I’ve had second thoughts regarding my earlier comparison of weather apps.
The iPhone comes with a weather app, which provides a screen given the day’s forecast when you first turn it on in the morning. It’s not a bad app, and a good idea, only let down by the slight detail that the forecast given is dangerous bollocks.
Let me illustrate. On one morning towards the beginning of last week, all the local forecasts (correctly) predicted 1 or 2 degrees, with fog.
As any half decent driver will tell you, that’s a dangerous combination. 1 or 2 degrees means patches of black ice. Fog means not seeing properly. The result is accidents.
When I woke up that morning, the iPhone told me it was 8 degrees.
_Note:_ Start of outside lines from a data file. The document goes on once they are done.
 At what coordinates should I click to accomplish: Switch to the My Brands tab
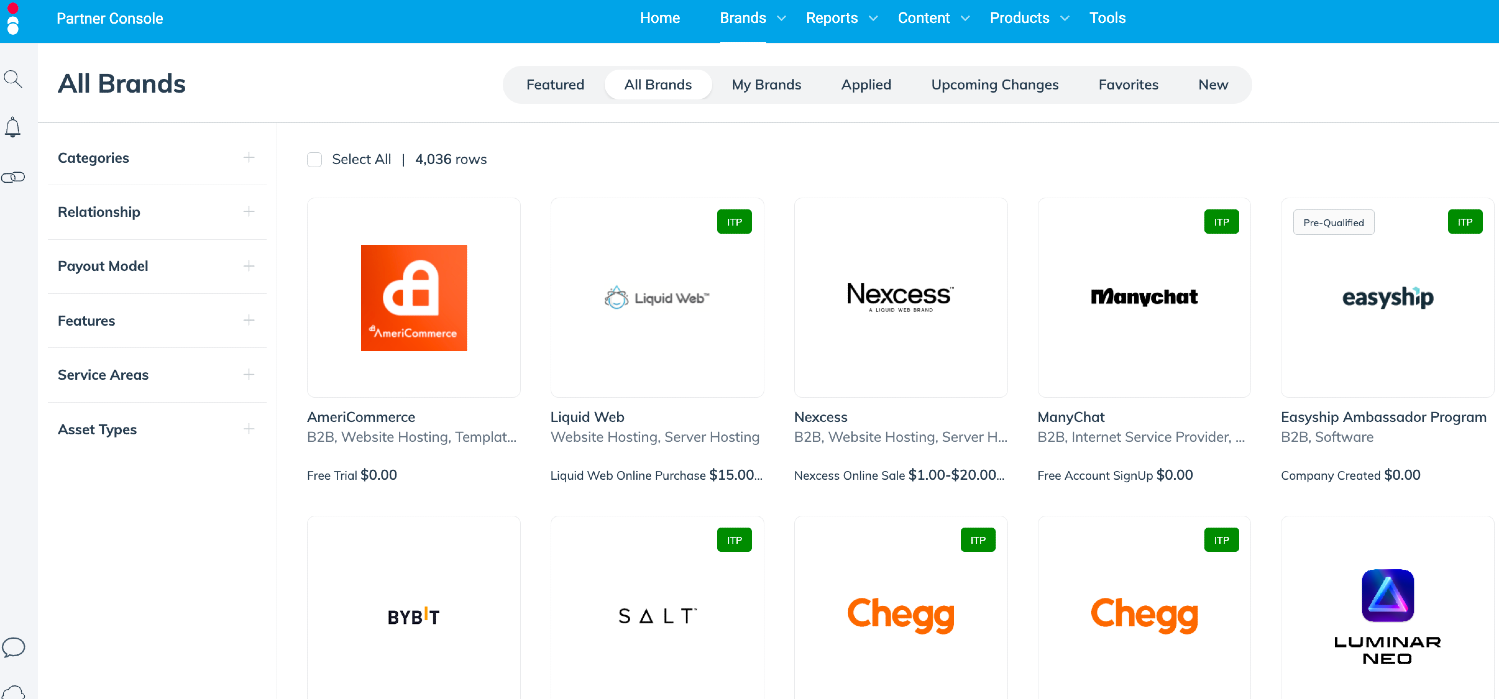tap(766, 85)
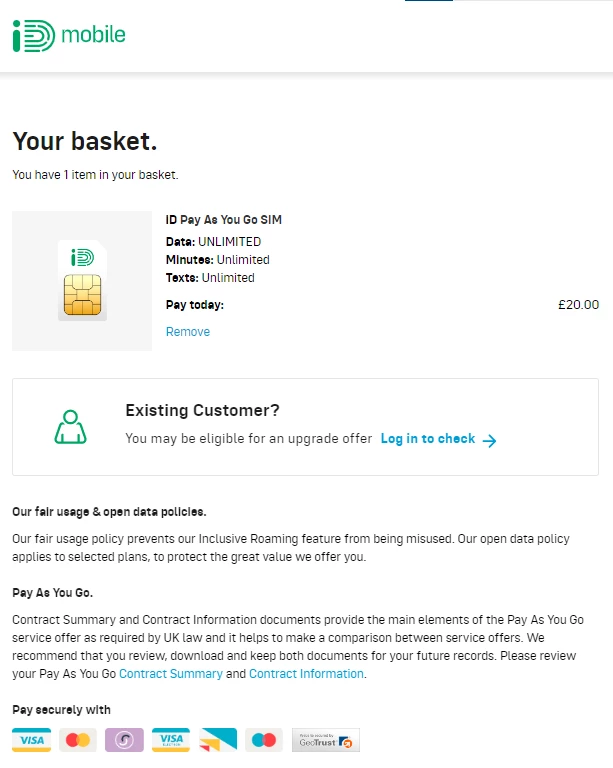Click the GeoTrust security badge

(326, 740)
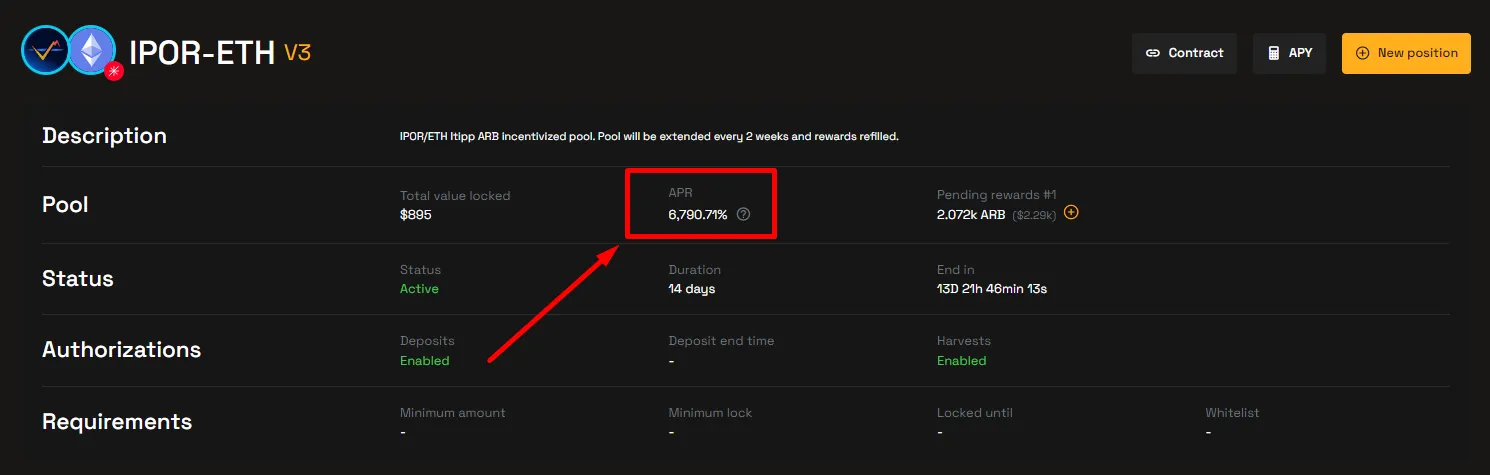The image size is (1490, 475).
Task: Click the link chain icon in the Contract button
Action: tap(1153, 53)
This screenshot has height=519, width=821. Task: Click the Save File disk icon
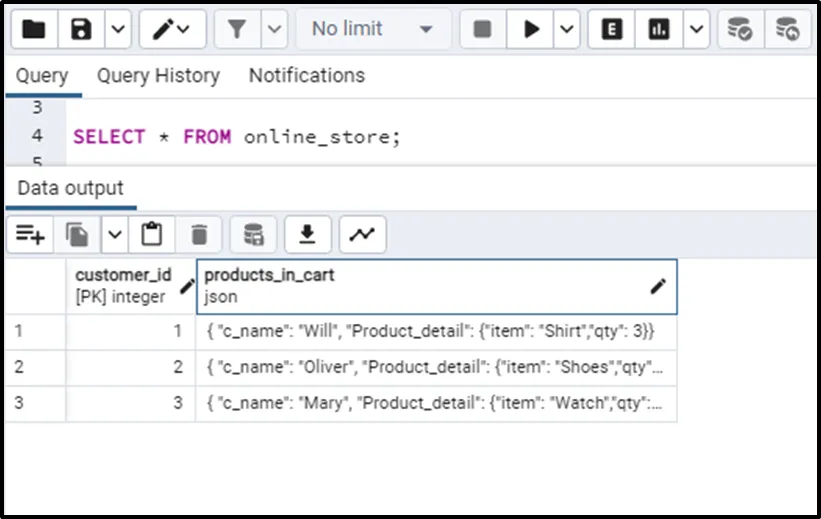pyautogui.click(x=81, y=30)
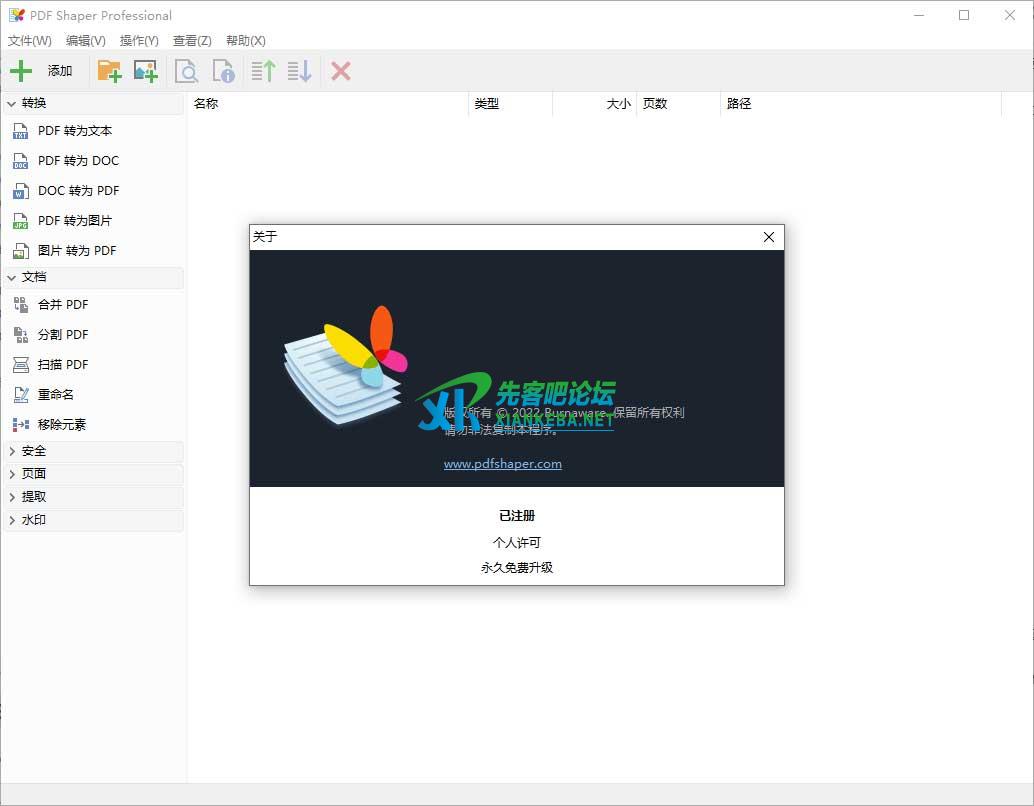Click the preview file magnifier icon
Screen dimensions: 1034x806
186,71

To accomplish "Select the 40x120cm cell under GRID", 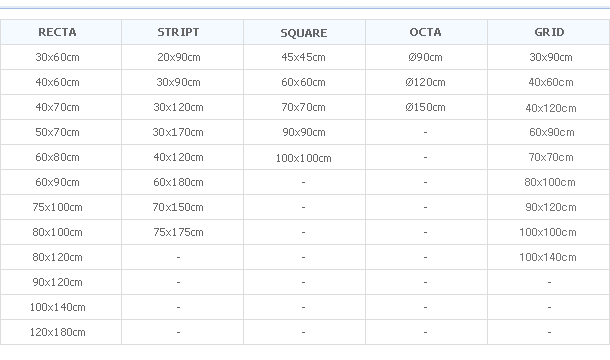I will pyautogui.click(x=549, y=107).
That was complete nonsense, it was 2 degrees. The dangerous lie was very well presented, but it should never ever have been so utterly incorrect when the Luxembourg, French, German and British forecasters all got the local conditions just about right (I didn’t check the Belgian forecast).
I don’t know why Apple use the Weather Channel for their data, but the fact that they didn’t bother to do their homework and ended up using a notorious source of nonsense for their authoritative data does not say good things about their care and attention to detail. Their services operate in complete contrast to their hardware.
The weather app itself omits essential information. For example, it shows hour predictions of temperature, and cloud status, but it completely omits probabilities, something very important when considering rain. That means the app provides insufficient information in the morning to decide what to wear for the day. Ok, that’s a first world problem, but the iPhone is a first world product which is, in this case, let down by insufficient attention to detail.
Why do they write such nice software then fill it with nonsense? Good information is available for free from a number of sources: why doesn’t Apple use one of them instead of something consistently wrong?
(I lived in Luxembourg in 2006. I remember looking out at a very hot sunny day, approaching 40, and the idiotic Weather Channel told me, I think on my phone at the time (I don’t remember what it was), that my local weather was cool and foggy. That extraordinary mistake is why I remember the Weather Channel is so dismal.)
I’d forgotten the Windows 10 Phone comes with a Weather App of its own. I would have tried it when I got the phone, and the fact that I haven’t been back to it suggests to me now that it was just as inaccurate as the iPhone weather app. Indeed, I’ve just looked at it, and it omits percentage change of rain too.
Even so, I’ll give Apple one out of five for the App itself: the good morning screen is a good idea.
UPDATE: The iPhone made the same dangerous error a few days later on the 23rd. This time I got the screenshots. It was about 1 degree C that morning.